◆ WORK INSTRUCTION
In the listing, determine how many lines contain "Container". The reply is that number alone.

◆ DATA UNDER STUDY

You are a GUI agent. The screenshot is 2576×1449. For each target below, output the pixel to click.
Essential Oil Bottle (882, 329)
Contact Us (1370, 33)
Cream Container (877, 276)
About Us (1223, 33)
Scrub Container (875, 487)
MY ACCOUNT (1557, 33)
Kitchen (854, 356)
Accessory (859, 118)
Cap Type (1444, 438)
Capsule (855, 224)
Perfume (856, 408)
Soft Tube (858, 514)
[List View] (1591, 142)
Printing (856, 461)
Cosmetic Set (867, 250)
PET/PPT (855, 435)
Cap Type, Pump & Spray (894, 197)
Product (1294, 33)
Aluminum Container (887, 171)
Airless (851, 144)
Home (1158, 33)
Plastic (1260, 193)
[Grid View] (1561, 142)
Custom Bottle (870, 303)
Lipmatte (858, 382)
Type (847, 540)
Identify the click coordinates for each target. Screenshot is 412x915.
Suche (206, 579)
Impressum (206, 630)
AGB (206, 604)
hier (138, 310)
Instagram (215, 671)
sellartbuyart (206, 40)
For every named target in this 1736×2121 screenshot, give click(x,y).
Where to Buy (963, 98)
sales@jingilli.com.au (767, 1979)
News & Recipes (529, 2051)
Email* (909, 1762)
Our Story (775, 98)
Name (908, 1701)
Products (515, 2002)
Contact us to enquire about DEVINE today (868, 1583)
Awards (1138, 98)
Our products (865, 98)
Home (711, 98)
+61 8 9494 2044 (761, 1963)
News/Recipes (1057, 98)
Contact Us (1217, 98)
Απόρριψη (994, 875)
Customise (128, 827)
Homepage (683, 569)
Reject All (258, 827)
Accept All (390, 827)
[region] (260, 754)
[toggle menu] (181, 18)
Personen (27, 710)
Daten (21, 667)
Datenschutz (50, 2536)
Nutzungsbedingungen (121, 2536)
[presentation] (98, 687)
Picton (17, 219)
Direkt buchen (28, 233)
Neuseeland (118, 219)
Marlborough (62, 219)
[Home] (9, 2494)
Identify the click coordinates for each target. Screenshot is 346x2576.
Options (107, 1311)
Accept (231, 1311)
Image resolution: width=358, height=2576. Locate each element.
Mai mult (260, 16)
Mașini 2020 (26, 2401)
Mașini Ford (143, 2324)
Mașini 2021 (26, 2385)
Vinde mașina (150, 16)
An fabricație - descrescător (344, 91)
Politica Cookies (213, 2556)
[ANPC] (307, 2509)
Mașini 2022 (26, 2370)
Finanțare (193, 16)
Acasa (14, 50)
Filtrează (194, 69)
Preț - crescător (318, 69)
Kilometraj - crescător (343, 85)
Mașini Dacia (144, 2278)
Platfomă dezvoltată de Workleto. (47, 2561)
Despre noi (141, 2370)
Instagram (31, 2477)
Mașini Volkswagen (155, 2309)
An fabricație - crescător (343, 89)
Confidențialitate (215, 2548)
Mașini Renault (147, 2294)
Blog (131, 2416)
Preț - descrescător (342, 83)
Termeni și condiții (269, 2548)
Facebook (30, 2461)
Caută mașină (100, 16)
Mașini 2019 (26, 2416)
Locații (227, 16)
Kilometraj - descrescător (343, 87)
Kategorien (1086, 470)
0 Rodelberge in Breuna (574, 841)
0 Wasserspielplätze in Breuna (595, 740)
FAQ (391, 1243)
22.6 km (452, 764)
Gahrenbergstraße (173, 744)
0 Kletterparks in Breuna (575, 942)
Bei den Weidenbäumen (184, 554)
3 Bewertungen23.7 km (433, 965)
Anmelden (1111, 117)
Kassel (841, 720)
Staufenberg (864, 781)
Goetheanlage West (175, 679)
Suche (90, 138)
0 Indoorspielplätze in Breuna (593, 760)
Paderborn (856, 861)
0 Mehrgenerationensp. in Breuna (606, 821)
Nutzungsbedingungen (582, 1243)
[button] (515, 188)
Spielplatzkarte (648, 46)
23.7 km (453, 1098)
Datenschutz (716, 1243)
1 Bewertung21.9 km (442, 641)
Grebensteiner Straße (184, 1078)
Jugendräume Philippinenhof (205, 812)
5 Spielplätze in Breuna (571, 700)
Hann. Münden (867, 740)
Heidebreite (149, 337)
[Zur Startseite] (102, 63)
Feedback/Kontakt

◆ SOLUTION
3